# INFORMATION SHOWN
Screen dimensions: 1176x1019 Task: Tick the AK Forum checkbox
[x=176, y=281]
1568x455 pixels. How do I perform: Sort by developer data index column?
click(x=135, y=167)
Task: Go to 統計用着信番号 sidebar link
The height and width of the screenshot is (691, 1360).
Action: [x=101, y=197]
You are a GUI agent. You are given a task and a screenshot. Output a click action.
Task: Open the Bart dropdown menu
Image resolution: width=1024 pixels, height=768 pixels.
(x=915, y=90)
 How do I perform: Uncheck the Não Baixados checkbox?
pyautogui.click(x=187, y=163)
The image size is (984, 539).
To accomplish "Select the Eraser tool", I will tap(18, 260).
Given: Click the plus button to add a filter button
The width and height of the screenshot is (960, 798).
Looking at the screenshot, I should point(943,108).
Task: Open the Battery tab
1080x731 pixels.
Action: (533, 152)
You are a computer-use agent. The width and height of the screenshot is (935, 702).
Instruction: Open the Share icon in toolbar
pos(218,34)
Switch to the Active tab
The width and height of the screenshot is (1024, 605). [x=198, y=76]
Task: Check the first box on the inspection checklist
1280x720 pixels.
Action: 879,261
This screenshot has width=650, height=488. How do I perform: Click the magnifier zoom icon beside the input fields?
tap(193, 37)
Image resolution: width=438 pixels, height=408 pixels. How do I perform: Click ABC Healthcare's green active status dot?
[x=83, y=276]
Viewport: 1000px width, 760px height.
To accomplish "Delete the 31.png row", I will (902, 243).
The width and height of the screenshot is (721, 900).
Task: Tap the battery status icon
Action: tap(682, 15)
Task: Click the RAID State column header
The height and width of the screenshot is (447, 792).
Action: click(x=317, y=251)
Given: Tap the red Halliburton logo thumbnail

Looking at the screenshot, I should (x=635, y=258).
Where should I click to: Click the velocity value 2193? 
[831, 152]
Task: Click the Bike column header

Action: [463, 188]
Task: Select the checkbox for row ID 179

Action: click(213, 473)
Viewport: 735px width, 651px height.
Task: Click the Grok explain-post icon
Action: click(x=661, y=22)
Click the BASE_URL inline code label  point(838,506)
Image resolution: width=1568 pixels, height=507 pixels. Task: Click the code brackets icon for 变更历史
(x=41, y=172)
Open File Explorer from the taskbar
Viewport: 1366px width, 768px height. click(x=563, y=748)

# EXERCISE
Please copy nothing but the lines from the one that holds "The height and width of the screenshot is (447, 792)." through the last line of the material above, exactly as written.

# FINAL ANSWER
The height and width of the screenshot is (447, 792).
Action: click(x=317, y=251)
Given: Tap the red Halliburton logo thumbnail

Looking at the screenshot, I should (x=635, y=258).
Where should I click to: Click the velocity value 2193? 
[831, 152]
Task: Click the Bike column header

Action: [463, 188]
Task: Select the checkbox for row ID 179

Action: click(213, 473)
Viewport: 735px width, 651px height.
Task: Click the Grok explain-post icon
Action: click(x=661, y=22)
Click the BASE_URL inline code label  point(838,506)
Image resolution: width=1568 pixels, height=507 pixels. Task: Click the code brackets icon for 变更历史
(x=41, y=172)
Open File Explorer from the taskbar
Viewport: 1366px width, 768px height. click(x=563, y=748)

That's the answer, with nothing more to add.